Cogito, ergo sum. I think, therefore I am. (René Descartes, mathematician and philosopher,1599-1650)

Tuesday 7 August 2018

1. Why Are Polls Often So Inaccurate



  • This first of four posting will consider why polling is often less than accurate.  Pn24
  • The second  will examine polling methods for preferred party and PM polls used by 1NewsColman Brunton polls in NZ and the FijiTimes/Tebbutt and the FijiSun/Razor polls in Fiji. 
  • The third will report on some preferred party and PM polls poll results and reflect on what some NZ and Fiji commentators have had to say about them.
  • The fourth will look at some poll results  in Fiji that touch on other political issues, and what commentators have deduced from them.
         --  Croz

With the Fiji elections approaching it is timely to re-visit the value of opinion surveys. If you or your acquaintances read poll results, you should be sure about how they are conducted or the wool may be pulled over your eyes.


Polling Methodologies
 There has been more than usual debate worldwide about the accuracy of polls, most especially following their inaccuracy in calling the US elections result. How wrong they were that Hillary Clinton would beat Donald Trump.

Polls are based on samples of a total population which are intended to reflect the opinions of the total population. Unfortunately, the methodology used to establish a truly representative sample (which is often not fully revealed by many pollsters)  is often far from perfect.  Today, to reduce costs -- and with some methodologies to improve accuracy --  many sample interviews are conducted by telephone. We shall consider polling methods more fully in the second posting. 

So why were the polls less than accurate? 
In “perfect” polls pollsters need to accurately know the size, demographic characteristics and location of the total population they are studying -- a relatively easy task in an homogeneous population but most difficult in a diverse population like Fiji --  so that they can take an accurate sample, typically one or more thousand people who are assumed to be representative of the total population. From this, pollsters can estimate the statistical “probability of their sample conclusions being plus or minus so many percentage of the population “reality.” This approach is called inferential statistics.

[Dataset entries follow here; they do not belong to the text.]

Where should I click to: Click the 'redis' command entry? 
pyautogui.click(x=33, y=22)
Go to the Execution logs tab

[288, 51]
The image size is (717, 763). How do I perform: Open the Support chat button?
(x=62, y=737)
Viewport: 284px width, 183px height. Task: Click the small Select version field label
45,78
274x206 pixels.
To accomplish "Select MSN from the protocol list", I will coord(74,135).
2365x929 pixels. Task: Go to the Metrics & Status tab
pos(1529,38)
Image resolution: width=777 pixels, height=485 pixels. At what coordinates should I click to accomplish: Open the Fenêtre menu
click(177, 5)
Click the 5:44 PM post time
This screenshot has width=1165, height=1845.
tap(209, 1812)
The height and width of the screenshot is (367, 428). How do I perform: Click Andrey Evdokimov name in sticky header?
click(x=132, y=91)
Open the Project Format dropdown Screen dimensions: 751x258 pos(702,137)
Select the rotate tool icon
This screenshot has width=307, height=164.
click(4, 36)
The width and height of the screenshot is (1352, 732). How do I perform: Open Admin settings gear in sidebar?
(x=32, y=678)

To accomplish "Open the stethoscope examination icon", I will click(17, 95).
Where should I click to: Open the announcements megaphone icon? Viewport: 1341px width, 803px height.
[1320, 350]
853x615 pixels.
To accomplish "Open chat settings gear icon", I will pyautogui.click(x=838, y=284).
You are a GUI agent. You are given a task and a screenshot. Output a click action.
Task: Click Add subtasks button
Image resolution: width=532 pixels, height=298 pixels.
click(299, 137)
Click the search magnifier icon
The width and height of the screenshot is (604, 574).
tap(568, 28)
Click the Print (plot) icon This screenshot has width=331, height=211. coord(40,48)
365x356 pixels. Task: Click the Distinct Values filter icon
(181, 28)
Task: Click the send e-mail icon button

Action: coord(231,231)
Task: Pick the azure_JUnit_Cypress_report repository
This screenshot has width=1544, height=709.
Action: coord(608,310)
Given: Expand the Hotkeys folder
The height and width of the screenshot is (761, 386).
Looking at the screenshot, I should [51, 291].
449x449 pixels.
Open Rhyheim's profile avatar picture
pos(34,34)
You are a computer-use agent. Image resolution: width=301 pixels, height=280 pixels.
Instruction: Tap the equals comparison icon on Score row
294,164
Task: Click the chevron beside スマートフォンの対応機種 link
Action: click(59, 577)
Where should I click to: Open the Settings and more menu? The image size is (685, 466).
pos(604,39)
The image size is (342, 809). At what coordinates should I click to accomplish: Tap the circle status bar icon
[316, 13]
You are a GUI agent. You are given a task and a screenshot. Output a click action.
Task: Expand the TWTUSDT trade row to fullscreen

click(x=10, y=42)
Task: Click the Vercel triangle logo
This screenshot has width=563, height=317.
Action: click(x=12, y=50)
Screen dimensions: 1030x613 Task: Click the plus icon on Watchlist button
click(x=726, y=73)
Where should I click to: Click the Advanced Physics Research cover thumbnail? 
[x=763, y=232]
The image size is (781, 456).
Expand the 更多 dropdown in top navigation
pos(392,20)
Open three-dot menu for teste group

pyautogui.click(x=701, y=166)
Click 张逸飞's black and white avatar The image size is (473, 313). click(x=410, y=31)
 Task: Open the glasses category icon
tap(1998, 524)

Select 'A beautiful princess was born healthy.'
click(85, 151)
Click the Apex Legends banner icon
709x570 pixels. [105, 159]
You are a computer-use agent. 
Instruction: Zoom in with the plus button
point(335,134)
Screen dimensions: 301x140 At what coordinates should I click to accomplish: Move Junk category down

Given the number of people who hang up on telephone interviews, or who grow weary and offer any sort of answer if there are too many questions or if the interview is too long, or who feel they are being prompted towards answers than match the opinions of the interviewer, it is a wonder the US polls were as accurate as they were.

Ideological and confirmation biases (respectively, when polls are looking for what we believe in, or looking for more evidence to support what we believe in) are not thought to have had much influence in the US election, and I doubt they have much influence in New Zealand. I am less certain that this is always the case in Fiji. My Fiji research (“Ethnicity, Gender and Survey Biases in Fiji”, The Journal of Pacific Studies, 19 (1) 1995:145-157) showed responses on sensitive issues significantly differed when the ethnicity and gender of  interviewers and those interviewed differed. 

So why use telephone polling?
Because it is the most cost efficient polling method. The costs of  face-to-face household interviews are beyond the budget of most pollsters, and face-to-face interviews possibly  have bigger problems of interviewer and subject bias (the biases of the interviewer, and the perception that those interviewed hold of the interviewer) which is especially important, for example, when ethnicity or class of the interviewer is very different from those interviewed. 

Of course, the number of households that own telephones from which the sample population is drawn has always produced a sample bias in favour of the urban, middle class. But today fewer people, even in in urban areas and among the middle class, use landline telephones and, if America is anything to go on, fewer people are fully responding to telephone polls. Up to 36% in recent polls (up from an earlier 9%) do not fully respond in telephone polling.

Some are not at home or do not answer the phone; others hang up during the interview and an unknown number grow weary of the questions and do not answer with care.

It has therefore become increasingly difficult with fewer landline phones and poorer responses to establish an accurate sample size from which reliable conclusions can be drawn.

The methods used by pollsters to compensate for these missing people who should be part of their sample are at the best informed guesstimates, and probably, statistically-speaking,  often not very statistically reliable.

Hence, for the most part, the inaccuracy of many polls.

Internet and Predictive polling 
 Internet polling using mobile phones, or a mix of landline and mobile phones, would be cheaper than telephone polling but establishing a “population” and sample size would be no less difficult. 

Predictive polling (who do you think will win the next election if it was held this week?) is thought to be more accurate than asking people who they will vote for.



The Use of Polls
Despite their limitations, political polls still have their uses because they are invaluable in getting some sense of popular thoughts on a range of issues, although I'm not aware of any research showing the effect of political polls on actual voting behaviour. 

In considering poll findings, we  should always consider the political context within which they are held and used, and the possible political motivations of their publishers.

We should be informed and wary of their methodologies  

We should insist on disclosures of the numbers not sampled and publication of their margins of error, with a clear indication of which results are are statistically significant -- and which are not.

And we should not place too much weight on one poll result. Several polls over several weeks are likely to be more accurate.